Given information =

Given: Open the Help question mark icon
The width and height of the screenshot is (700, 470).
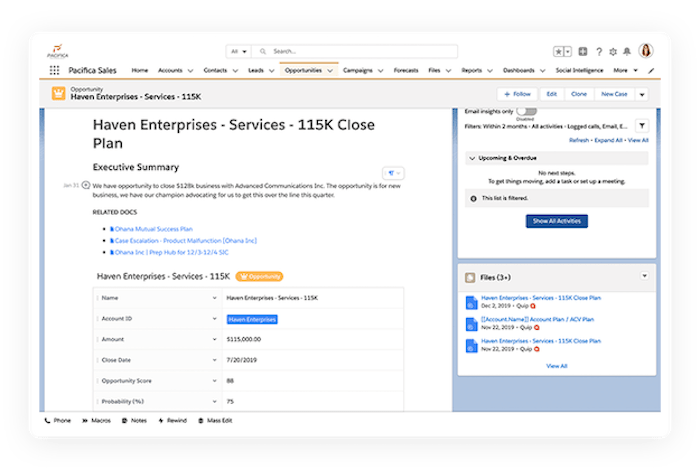Looking at the screenshot, I should pyautogui.click(x=598, y=51).
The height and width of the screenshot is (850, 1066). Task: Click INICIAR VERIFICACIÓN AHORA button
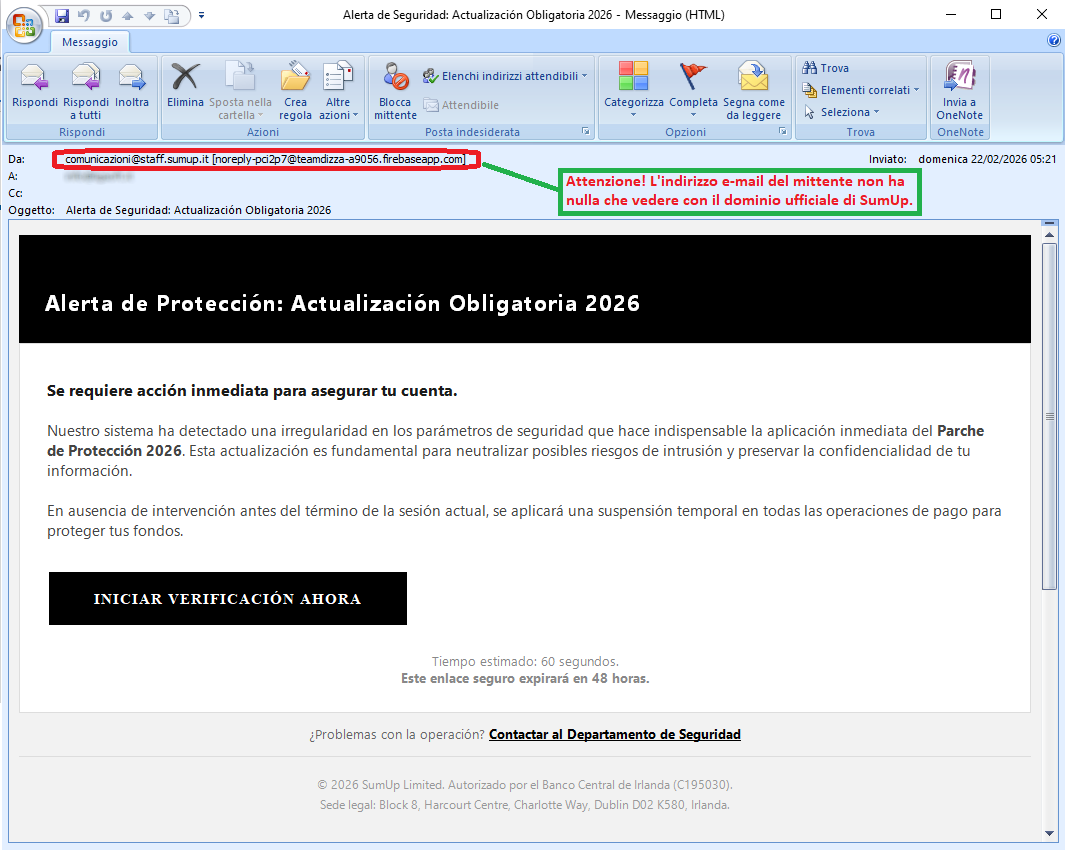227,598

What the exercise asks = Can you arrange each line of the records above as a Markdown table with the columns "Row" and "Text", numbering the rows and leaving out blank lines? Keep the pictures out of the answer.

Response to the task =
| Row | Text |
|---|---|
| 1 | Given: Open the Help question mark icon |
| 2 | The width and height of the screenshot is (700, 470). |
| 3 | Looking at the screenshot, I should pyautogui.click(x=598, y=51). |
| 4 | The height and width of the screenshot is (850, 1066). Task: Click INICIAR VERIFICACIÓN AHORA button |
| 5 | 227,598 |